CRISPR-Based Gene Editing Saves Infant with Rare Metabolic Disorder in World First
Doctors Use CRISPR Base Editing to Correct Rare CPS1 Mutation in a Personalized Therapy

In a medical first, a six-month-old infant with a rare and often fatal genetic disorder has been successfully treated using a fully personalized gene-editing therapy. The case marks the first known use of base editing—a next-generation CRISPR technique—to treat a human patient with a custom-built treatment.
The patient, KJ Muldoon, was diagnosed shortly after birth with carbamoyl phosphate synthetase 1 (CPS1) deficiency, a urea cycle disorder that disrupts the body’s ability to eliminate ammonia. The condition, which affects about 1 in 1.3 million newborns, can cause rapid and irreversible brain damage if untreated.

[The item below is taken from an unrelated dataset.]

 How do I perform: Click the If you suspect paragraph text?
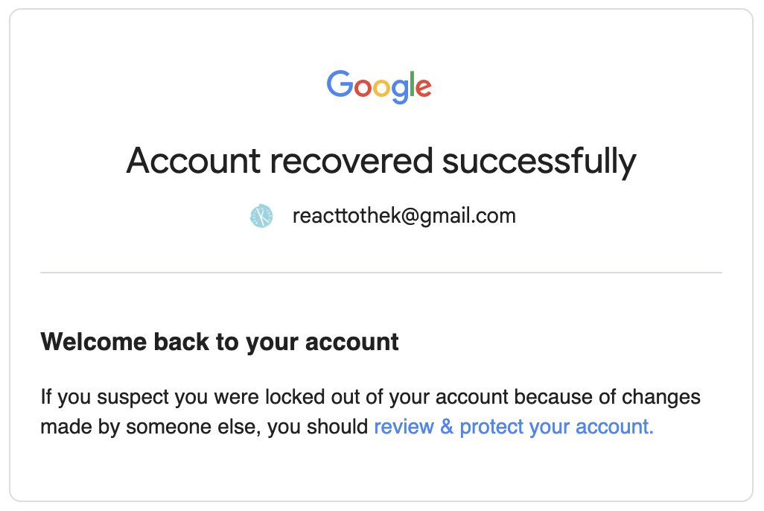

A Precision-Driven Approach to a Rare Mutation

CPS1 deficiency is caused by mutations in the CPS1 gene, and in KJ’s case, the mutation was both extremely rare and severe. The standard approach to treatment involves strict dietary control, ammonia-scavenging drugs, and often liver transplantation. However, the underlying gene defect remains unaddressed by these treatments.

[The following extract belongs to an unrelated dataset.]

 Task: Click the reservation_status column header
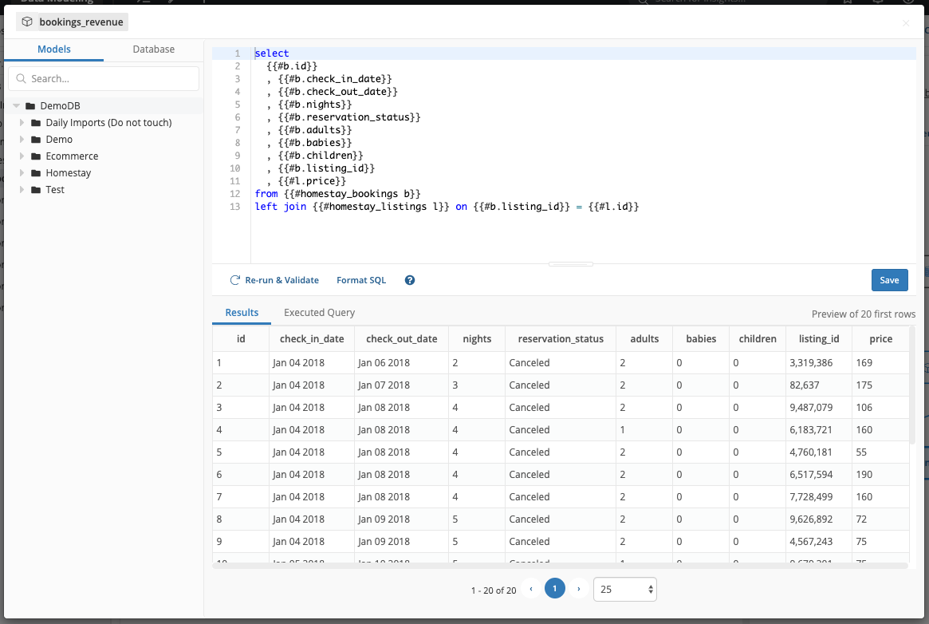(x=561, y=339)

Researchers at the University of Pennsylvania and Children’s Hospital of Philadelphia developed a novel approach: base editing, a refined version of CRISPR that enables the precise conversion of a single DNA base into another.
This method significantly reduces the risk of unwanted edits or large-scale genetic disruptions, a limitation of earlier CRISPR systems.
The therapy was designed specifically for KJ’s unique mutation, requiring a rapid and collaborative development effort between academic labs, regulatory agencies, and biotech companies. The gene-editing components were delivered to the liver using lipid nanoparticles—an established delivery platform also used in mRNA vaccines.
Condensed Timeline Reflects Technical Agility
Typically, gene therapies take years to develop, test, and approve. In this case, the therapy was designed, validated in lab models, and prepared for clinical use in just six months.
That timeline was made possible through emergency-use regulatory flexibility granted by the U.S. Food and Drug Administration (FDA), as well as public-private partnerships that provided key resources at cost or through in-kind support.
The first low-dose infusion of the therapy was administered in early 2024. The treatment was monitored closely for efficacy and safety, with a focus on metabolic stability and ammonia levels. Within two weeks, clinicians observed an increase in KJ’s protein tolerance, an indirect marker of restored urea cycle function.
Following two additional doses, doctors reported sustained metabolic stability, reduced need for supportive medications, and no observed adverse effects related to the editing process.
Scientific and Regulatory Significance
The successful case demonstrates the clinical viability of “n=1” gene-editing therapies—treatments developed for a single patient with a specific mutation.
According to Dr. Kiran Musunuru, the lead researcher and a professor of cardiovascular medicine at Penn, the base-editing construct corrected the pathogenic variant with minimal off-target activity in lab testing, and the child’s clinical response aligns with that prediction.
This approach may serve as a blueprint for treating other ultra-rare genetic disorders. The core components of base editing can be reused, with the targeting element customized for each patient’s specific mutation. This modularity could dramatically reduce the development time and cost for future therapies.
Regulators, including FDA official Dr. Peter Marks, have expressed cautious optimism. Marks described the case as “proof-of-concept” for personalized genomic medicine, while emphasizing the need for long-term monitoring and further validation before broader adoption.
The Road Ahead
KJ remains under medical supervision but is showing normal development for his age. If progress continues, he may soon be discharged from the hospital—an outcome rarely seen in severe cases of CPS1 deficiency without a liver transplant.
While this therapy was created specifically for one patient and will not be used for others, it highlights a path forward for the estimated 30 million Americans affected by rare genetic conditions.
Researchers involved in the case stress that such interventions must be backed by rigorous preclinical data and clear ethical oversight. But for now, KJ’s case represents a tangible milestone: the merging of CRISPR science, clinical urgency, and regulatory flexibility to deliver a treatment that would not have been possible just a few years ago.